The problem with this is that one of the main reasons your models are selecting these companies is because of their share price (unless your model doesn’t include value factors). And the reason their share price is so low may be the same reason that the conference calls are not very impressive. Here’s an experiment you might want to try. Choose thirty companies that your model would have chosen a year ago and read their conference calls shortly before that date. See if those calls will give you any indication as to whether they were good companies to buy or not, and compare that to the actual price change over the next few months.

I get a lot of the same companies, Michael, and I think it’s because a company like KELYA is simply a superb value no matter how you look at it. It’s massively underpriced by every measure. Whether or not it’s a value trap is a different question. One of my long-term projects is to design industry-specific ranking systems that would tell me whether KELYA is indeed a better buy than the rest of the companies in the GICS=2020 industry group. As for ROA, low ROA is a leading indicator of high earnings growth if a company is good at converting assets to earnings. I actually look for companies with low ROA for that reason. They’re more likely to give high earnings growth numbers going forward than high ROA companies are.

What a great response. I like that idea a lot.

Perhaps the best strategy is Loss Avoidance, and otherwise just keep up with the benchmark. That’s why you need a good market timer.

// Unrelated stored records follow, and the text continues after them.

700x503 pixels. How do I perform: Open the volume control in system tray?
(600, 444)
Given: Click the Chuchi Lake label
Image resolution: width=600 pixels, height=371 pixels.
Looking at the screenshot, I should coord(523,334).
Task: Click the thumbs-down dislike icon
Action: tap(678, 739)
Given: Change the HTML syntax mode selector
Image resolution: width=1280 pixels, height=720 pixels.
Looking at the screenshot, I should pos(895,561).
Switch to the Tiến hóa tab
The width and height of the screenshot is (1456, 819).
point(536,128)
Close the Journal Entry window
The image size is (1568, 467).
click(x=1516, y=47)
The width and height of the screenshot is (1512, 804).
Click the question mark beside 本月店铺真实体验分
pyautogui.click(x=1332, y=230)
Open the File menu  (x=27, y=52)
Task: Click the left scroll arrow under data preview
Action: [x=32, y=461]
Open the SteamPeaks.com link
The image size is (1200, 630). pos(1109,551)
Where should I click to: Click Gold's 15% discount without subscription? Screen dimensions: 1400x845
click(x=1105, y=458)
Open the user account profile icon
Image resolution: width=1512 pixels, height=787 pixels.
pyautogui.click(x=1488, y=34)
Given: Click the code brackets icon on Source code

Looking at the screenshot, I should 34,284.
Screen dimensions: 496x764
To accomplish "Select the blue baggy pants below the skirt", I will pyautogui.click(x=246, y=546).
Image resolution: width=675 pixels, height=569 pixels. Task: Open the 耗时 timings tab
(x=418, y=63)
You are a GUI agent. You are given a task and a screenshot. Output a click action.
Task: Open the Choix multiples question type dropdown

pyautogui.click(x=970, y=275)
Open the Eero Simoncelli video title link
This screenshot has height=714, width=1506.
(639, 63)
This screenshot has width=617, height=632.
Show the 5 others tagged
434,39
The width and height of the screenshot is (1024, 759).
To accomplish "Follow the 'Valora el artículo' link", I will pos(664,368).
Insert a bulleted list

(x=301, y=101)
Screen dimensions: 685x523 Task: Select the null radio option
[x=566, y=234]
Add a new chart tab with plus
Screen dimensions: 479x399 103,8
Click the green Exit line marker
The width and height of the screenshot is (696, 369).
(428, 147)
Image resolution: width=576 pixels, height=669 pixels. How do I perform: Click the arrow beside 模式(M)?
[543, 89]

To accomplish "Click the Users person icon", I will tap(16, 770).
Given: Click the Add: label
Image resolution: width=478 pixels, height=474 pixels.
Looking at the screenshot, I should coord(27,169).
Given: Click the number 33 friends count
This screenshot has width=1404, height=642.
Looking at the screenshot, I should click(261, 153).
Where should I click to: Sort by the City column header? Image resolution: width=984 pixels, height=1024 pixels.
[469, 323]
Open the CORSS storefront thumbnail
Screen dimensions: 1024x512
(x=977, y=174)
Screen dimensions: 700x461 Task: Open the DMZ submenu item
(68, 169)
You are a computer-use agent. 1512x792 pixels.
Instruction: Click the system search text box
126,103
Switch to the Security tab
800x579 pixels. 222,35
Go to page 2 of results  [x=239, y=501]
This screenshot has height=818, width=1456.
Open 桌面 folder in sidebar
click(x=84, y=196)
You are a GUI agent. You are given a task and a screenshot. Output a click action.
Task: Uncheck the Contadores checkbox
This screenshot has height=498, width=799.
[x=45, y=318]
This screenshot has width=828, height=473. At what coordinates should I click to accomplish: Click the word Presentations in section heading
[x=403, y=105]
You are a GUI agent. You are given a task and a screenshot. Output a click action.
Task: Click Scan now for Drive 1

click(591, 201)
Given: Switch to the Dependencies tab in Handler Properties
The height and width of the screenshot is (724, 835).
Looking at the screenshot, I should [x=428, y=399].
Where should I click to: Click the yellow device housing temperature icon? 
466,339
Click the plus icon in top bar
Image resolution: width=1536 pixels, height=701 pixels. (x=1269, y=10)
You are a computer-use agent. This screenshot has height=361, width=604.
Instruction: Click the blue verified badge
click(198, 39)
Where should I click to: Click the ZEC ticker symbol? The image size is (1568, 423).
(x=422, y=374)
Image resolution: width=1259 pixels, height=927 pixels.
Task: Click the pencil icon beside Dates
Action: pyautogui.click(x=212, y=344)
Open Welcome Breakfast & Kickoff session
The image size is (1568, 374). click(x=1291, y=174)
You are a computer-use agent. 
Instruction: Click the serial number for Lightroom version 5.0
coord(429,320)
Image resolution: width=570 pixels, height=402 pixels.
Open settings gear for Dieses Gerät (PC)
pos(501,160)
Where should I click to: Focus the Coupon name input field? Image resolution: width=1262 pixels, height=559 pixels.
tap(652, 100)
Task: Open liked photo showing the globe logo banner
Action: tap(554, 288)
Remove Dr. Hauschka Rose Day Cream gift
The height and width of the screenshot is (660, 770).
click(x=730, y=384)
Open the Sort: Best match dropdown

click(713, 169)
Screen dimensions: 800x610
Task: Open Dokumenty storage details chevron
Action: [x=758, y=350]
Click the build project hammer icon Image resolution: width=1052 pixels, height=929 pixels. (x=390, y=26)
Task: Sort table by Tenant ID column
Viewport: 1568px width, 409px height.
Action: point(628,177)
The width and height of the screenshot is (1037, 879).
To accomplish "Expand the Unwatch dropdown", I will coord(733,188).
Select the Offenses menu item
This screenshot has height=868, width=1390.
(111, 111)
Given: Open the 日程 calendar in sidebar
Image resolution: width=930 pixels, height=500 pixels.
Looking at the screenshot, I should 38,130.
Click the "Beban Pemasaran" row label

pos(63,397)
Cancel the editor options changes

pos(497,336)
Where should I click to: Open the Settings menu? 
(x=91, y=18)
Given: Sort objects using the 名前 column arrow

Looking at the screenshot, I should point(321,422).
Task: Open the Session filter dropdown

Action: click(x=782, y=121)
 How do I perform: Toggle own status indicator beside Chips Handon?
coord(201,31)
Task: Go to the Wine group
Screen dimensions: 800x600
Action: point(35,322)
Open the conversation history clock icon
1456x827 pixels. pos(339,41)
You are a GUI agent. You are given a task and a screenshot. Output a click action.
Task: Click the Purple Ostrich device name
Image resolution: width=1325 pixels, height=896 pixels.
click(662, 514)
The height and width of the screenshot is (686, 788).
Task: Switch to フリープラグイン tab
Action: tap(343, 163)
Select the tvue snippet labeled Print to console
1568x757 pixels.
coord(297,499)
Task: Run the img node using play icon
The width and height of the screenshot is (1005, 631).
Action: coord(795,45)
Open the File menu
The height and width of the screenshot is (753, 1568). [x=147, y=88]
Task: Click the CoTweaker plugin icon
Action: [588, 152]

A simple 4-model market timer will do. When 3 of the timers are in stocks then invest in stocks, otherwise go to fixed income. Here are links to 4 timers which are easy to reconstruct in excel. We also report them weekly/monthly at iMarketSignals. Attached is the model RSP-UST showing a 20% annualized return with a max D/D of -20% and only 15 realized trades from 2000 to 2019 (how boring is that?).

Inflation:

Golden Cross:

Coppock Indicator:

Google Trends:
https://imarketsignals.com/2018/timing-market-google-trends/


A good reverse engineering play exercise I’ve found is to take a company I really like or admire and see if I can build a robust ranking system from the ground up that it puts it in a really high percentile bucket. It really helps you get your head around what makes it a great company and how you can find similar ones like it. I recently did this with LULU. I mean, you start with a basic look at the snapshot and see their astronomical ROA and ROI compared to industry. So you just start from there and keep adding factors to the rank and building it out and see if you can keep it in the 99% of your bucket rank as you keep adding more factors. In LULU’s case, I can built a pretty extensive 20-25 factor quality based ranking that keeps it in a 95% rank … you start to look at other companies ranked similarly from that rank, and you notice the market has really been rewarding similar companies in the last few years. Checking the performance of the ranking I would have done very well with 20 holding port of these companies over the last 2-3 years. But then if I start adding value factors into the rank, and it all goes to pot. :slight_smile:

The staffing companies tend to be great cash generators and I generally like them as businesses - with the caveat that they will be the head of the spear during an economic downturn. I worry perhaps that my models may be picking up on these economically sensitive sectors and overvaluing them vs. a market that’s perhaps more appropriately discounting them based on stage of economic cycle. For example: industry leader RHI Robert Half has a history of 50-60%+ declines during recessions, and @40% or so even during minor slumps like 2015-2016.

Normalizing factors over longer periods of time might help smooth these type scenarios, but I generally find longer term data far less useful when modeling (it can hurt more than it can help - more recent data is usually more powerful signal). So I just kindof keep these kind of things in my head, but not sure what to do with it.

I will have to try that. Do you recall if the model worked well over longer periods of time? Did the factors you selected also make “sense” to you, or was it more like “why does the market care about this, but not that?”